** PAGE EXTRACT **
Welcome to this website, which outlines my current research project on German writers in Stuart Britain, generously funded by a British Academy Mid-Career Fellowship. You will find pages with information about various aspects of the project, and I’ll add posts over the year that address early modern German responses to key British events: the Gunpowder Plot, the execution of Charles I, and the Great Fire of London.

Links with German lands existed at the highest level of Stuart society: when James VI of Scotland acceded to the English throne as James I in 1603, he brought with him as consort Anne of Denmark, who had links through her mother and sisters with several Protestant German dynasties. In 1613 Anglo-German connections were strengthened when Anne and James’s eldest daughter, Elizabeth, was married with much pomp and ceremony to Frederick V, Elector Palatine, the future — and short-lived — King of Bohemia (1619-20). In 1701, when it became clear that the Stuart dynasty was drawing to close, Parliament began to make plans for the succession of a German Protestant monarch: Sophia, Dowager Electress of Hanover, daughter of Frederick V and Elizabeth Stuart. In the event she died shortly before her kinswoman, Queen Anne, in 1714, and her son Georg Ludwig was crowned George I, heralding in a new era of Anglo-German connections.

** DATA SHOWN **
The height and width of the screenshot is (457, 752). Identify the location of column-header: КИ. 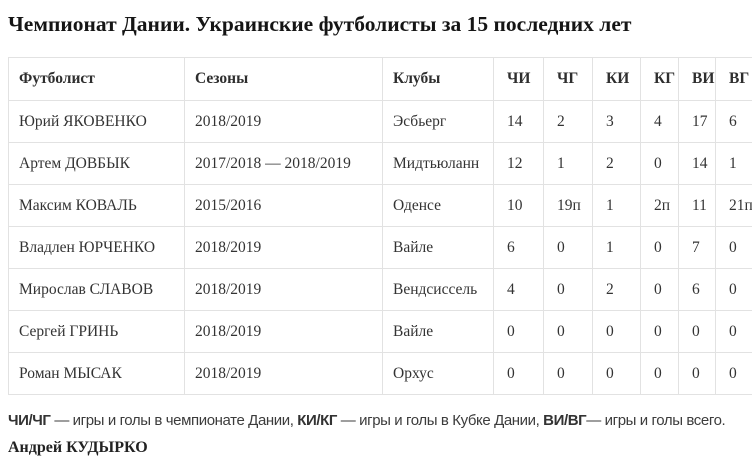
(617, 80).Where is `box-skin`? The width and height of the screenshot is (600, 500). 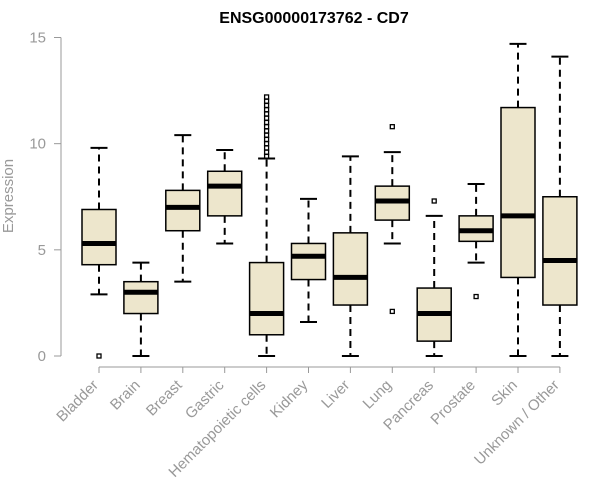 box-skin is located at coordinates (518, 200).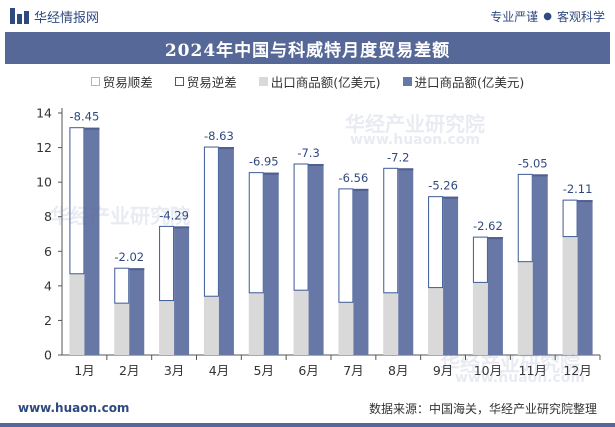 Image resolution: width=615 pixels, height=427 pixels. I want to click on x-tick-label: 5月, so click(264, 370). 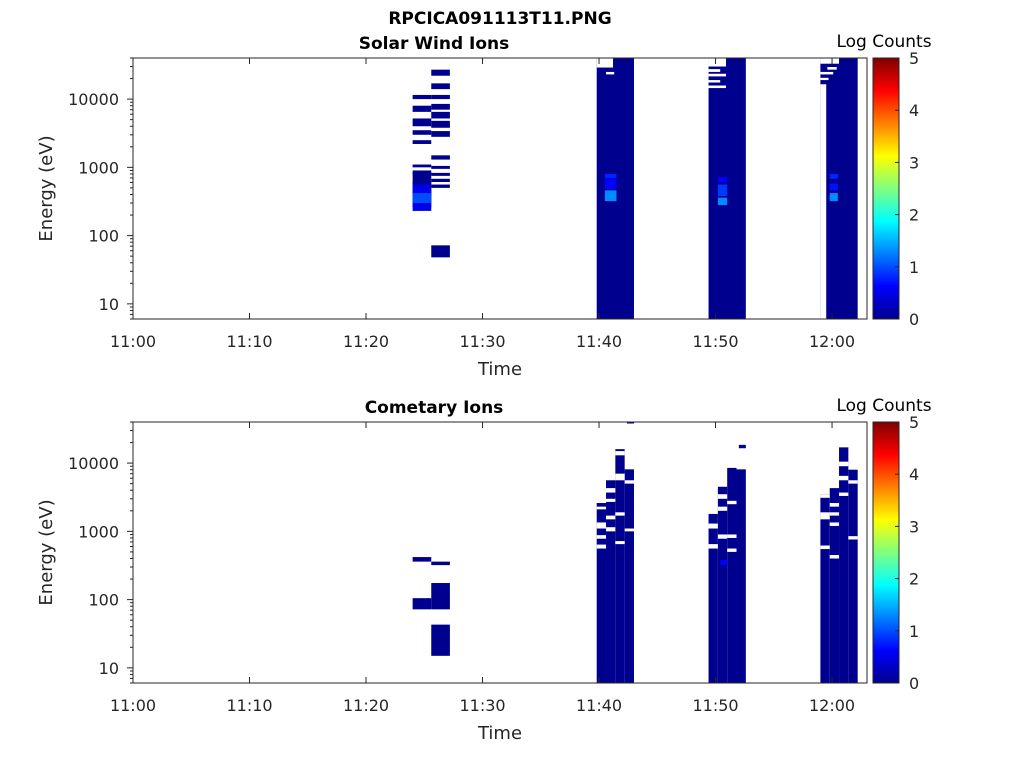 What do you see at coordinates (832, 706) in the screenshot?
I see `x-tick-label: 12:00` at bounding box center [832, 706].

** INSTRUCTIONS FOR THE TASK **
Copy out the overview of the research project on German writers in Stuart Britain, word for word and in full.

** TASK RESULT **
Welcome to this website, which outlines my current research project on German writers in Stuart Britain, generously funded by a British Academy Mid-Career Fellowship. You will find pages with information about various aspects of the project, and I’ll add posts over the year that address early modern German responses to key British events: the Gunpowder Plot, the execution of Charles I, and the Great Fire of London.

Links with German lands existed at the highest level of Stuart society: when James VI of Scotland acceded to the English throne as James I in 1603, he brought with him as consort Anne of Denmark, who had links through her mother and sisters with several Protestant German dynasties. In 1613 Anglo-German connections were strengthened when Anne and James’s eldest daughter, Elizabeth, was married with much pomp and ceremony to Frederick V, Elector Palatine, the future — and short-lived — King of Bohemia (1619-20). In 1701, when it became clear that the Stuart dynasty was drawing to close, Parliament began to make plans for the succession of a German Protestant monarch: Sophia, Dowager Electress of Hanover, daughter of Frederick V and Elizabeth Stuart. In the event she died shortly before her kinswoman, Queen Anne, in 1714, and her son Georg Ludwig was crowned George I, heralding in a new era of Anglo-German connections.